Лицо Катерины Фёдоровны походило на гипсовую маску, только рот кривила ироническая усмешка.

— Вам ли об этом говорить, граф?

— Ну вот! А ведь считается, что женщины добрее мужчин, у них более мягкое сердце! Впрочем, всё это пустое, главное — мы с вами добились своего, не правда ли? Вероятно, вы рады?

Владимиру хотелось бы услышать от Катерины Фёдоровны доказательства того, что она довольна и не собирается ни в чём его подозревать. Сейчас ведь снова придётся притворяться… Притворяться перед ней, перед Элен, перед светскими приятелями и коллегами. Прежде чем он сможет объясниться с Софи, должно пройти время, иначе это будет выглядеть крайне неприлично. Да ещё её жених, граф Шувалов, вместе со своим приятелем-гвардейцем смотрит на него волком; правда, пока молчит… Вероятно, добром от Софи он не откажется, и тогда в любом случае — дуэль?

— Рада ли я, Владимир Андреевич? Разумеется, рада. Теперь я спокойна за мою дочь, — внушительно произнесла Катерина Фёдоровна. — Элен больше не будет мучиться ревностью и унижаться. Пусть вы не можете вступить с ней в законный брак, всё равно отныне её счастье ничто не омрачит. Надеюсь, вы со мной согласны?

— Да-да, разумеется…

— В таком случае, — продолжала она, — я бы посоветовала, выждав несколько дней, взять детей с нянькой, Елену и отбыть с ними вместе за границу, на какой-нибудь курорт. Все поймут: вы только что потеряли супругу, дети — мать, Елена — сестру. Вам всем стоит отдохнуть и поправить здоровье. Господин Нессельроде, я уверена, войдёт в ваше положение и предоставит отпуск.

Владимир смотрел на тёщу в крайнем замешательстве. Похоже, она серьёзно вознамерилась командовать им после смерти Анет. Этого никак нельзя допускать, не говоря уже о том, что уезжать теперь надолго из Петербурга не стоит ни в коем случае! Он должен быть поближе к Софье Нарышкиной. А то, того и гляди, вернётся он из Европы — а Софья окажется уже замужем за этим бледным, малокровным графом Шуваловым!

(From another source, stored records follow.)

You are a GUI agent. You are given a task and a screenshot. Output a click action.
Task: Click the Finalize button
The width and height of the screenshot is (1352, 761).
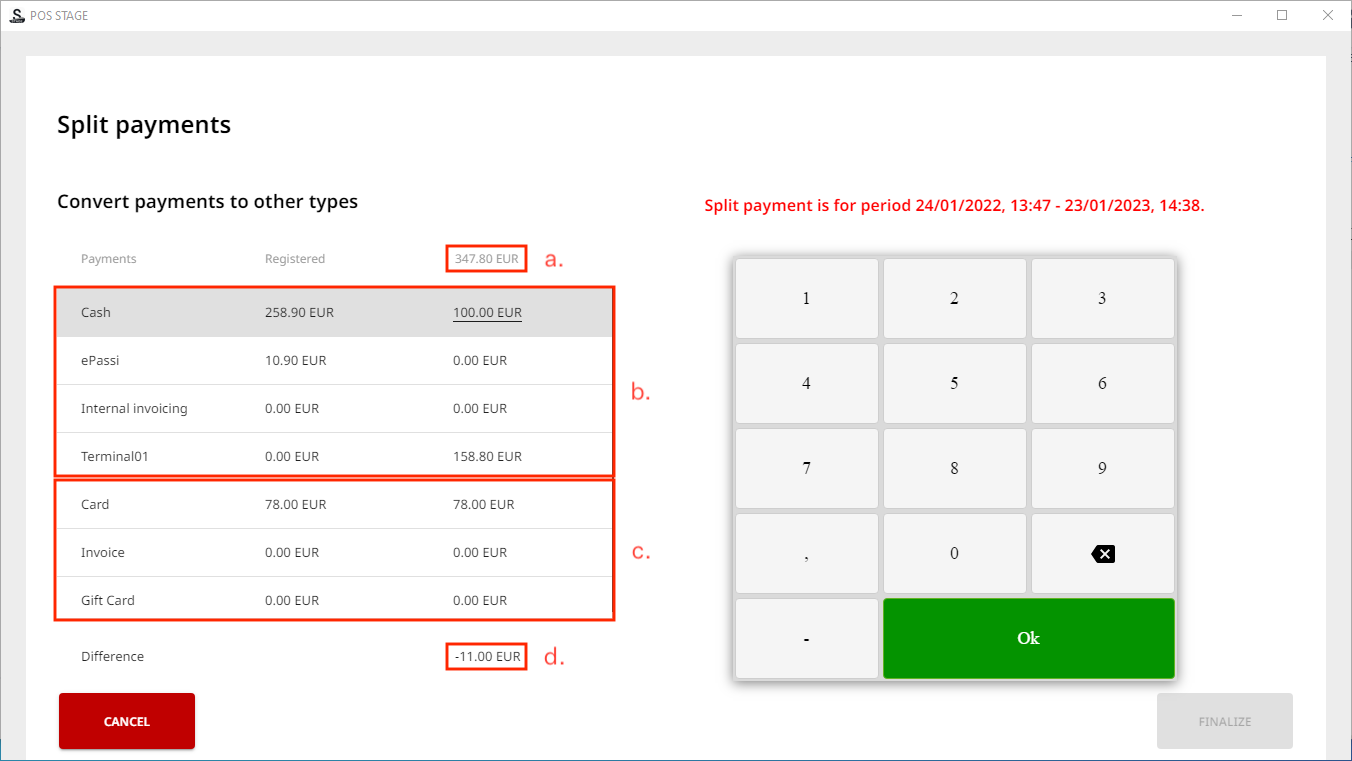(1224, 720)
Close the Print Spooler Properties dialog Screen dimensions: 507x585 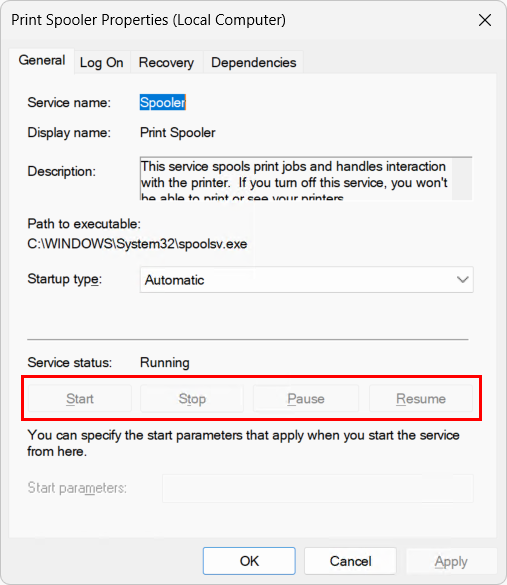tap(485, 20)
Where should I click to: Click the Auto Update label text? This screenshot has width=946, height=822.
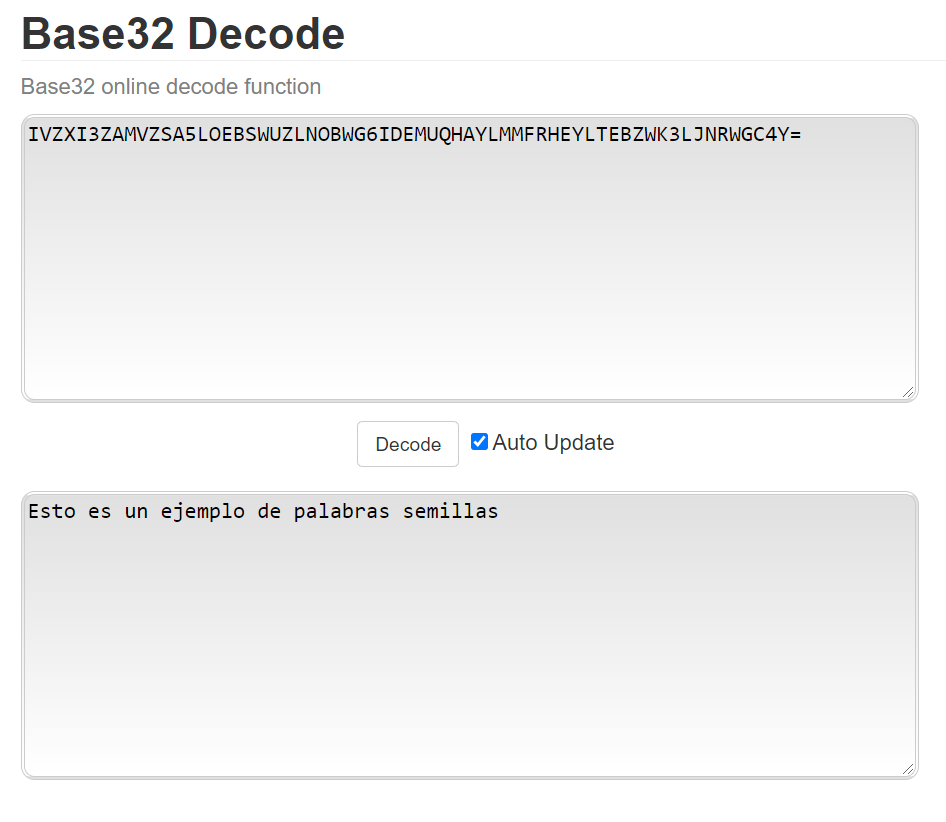pyautogui.click(x=553, y=442)
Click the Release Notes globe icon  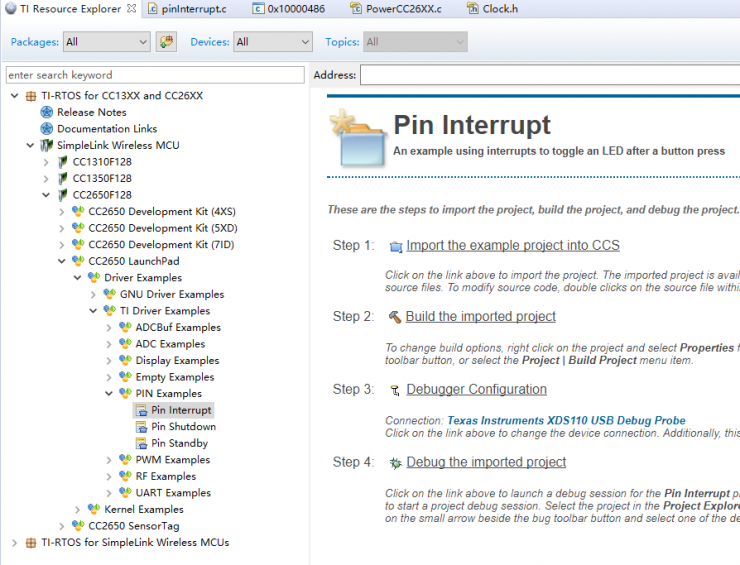click(x=46, y=112)
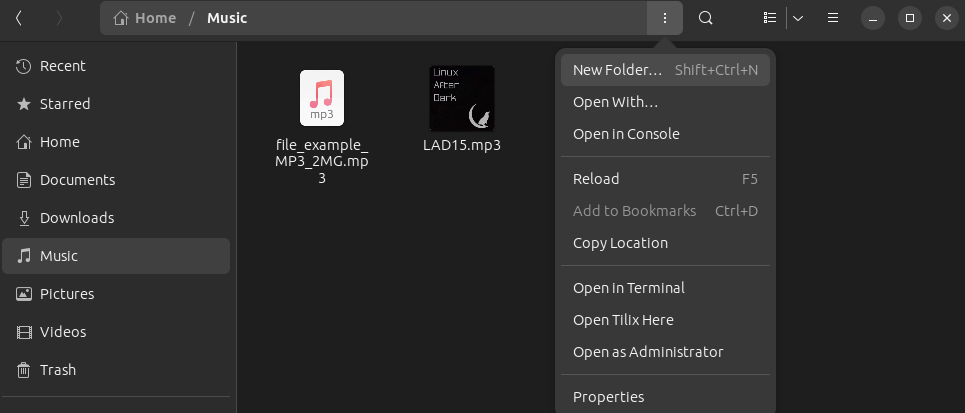The width and height of the screenshot is (965, 413).
Task: Click the search magnifier icon
Action: pyautogui.click(x=705, y=18)
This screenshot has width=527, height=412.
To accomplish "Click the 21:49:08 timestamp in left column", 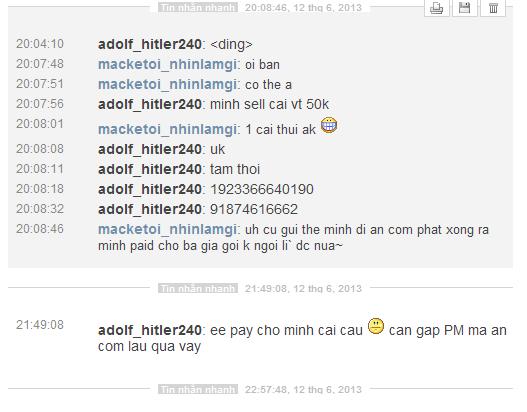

— Не будем совершать необдуманных действий, — сказал Левашёв. — Я устроился на службу в Коллегию иностранных дел совсем недавно — а уже начну требовать отпуск? Графу Нессельроде это может не понравиться, он сам всегда ставит общественное впереди личного. Разумеется, несколько дней я могу побыть дома с Элен, но затем… Да, кстати, отчего бы вам не уехать вместе с нею и детьми хоть завтра? Элен получит новые впечатления, успокоится, отдохнёт…

Ответом ему был скрипучий смех Катерины Фёдоровны, прерванный внезапным приступом кашля. В столовой горело всего три свечи, за окном была поздняя ночь, да и сидела тёща Левашёва в тени, но сейчас он заметил, как она поспешно прижала к губам чёрный кружевной платок. Уж не больна ли она? Владимир всмотрелся: Катерина Фёдоровн держалась, как всегда, очень прямо, подняв голову в чёрном вдовьем чепце, а в руках у неё было неизменное вязанье. Нет, выглядела она как обычно: бледная, худая, невозмутимая. Разве что этот кашель…

— Я, граф, решилась помогать вам в таком деле не для того, чтобы вы теперь стряхнули мою дочь, словно запачканную перчатку, с вашей аристократической ручки. Я сказала: с Элен поедете вы. Вы, а не я.

Владимир заскрежетал зубами. Он давно уже не называл тёщу про себя иначе, как «проклятая старая ведьма», но теперь ему захотелось собственными руками сдавить её тощую шею и выдавить по капле весь воздух — точно так же, как она сейчас пыталась перекрыть ему кислород.

— Не надо ставить мне условия, — произнёс он, еле сдерживаясь. — Разумеется, я сам мечтаю взять Элен и детей и уехать с ними куда-нибудь тесным семейным кругом, но теперь об этом нечего и думать. На носу зима, в Коллегии множество дел. Обещаю, мы обязательно поедем весной. Если Элен захочет, мы уедем в Баден — туда, где она подарила мне наших малюток.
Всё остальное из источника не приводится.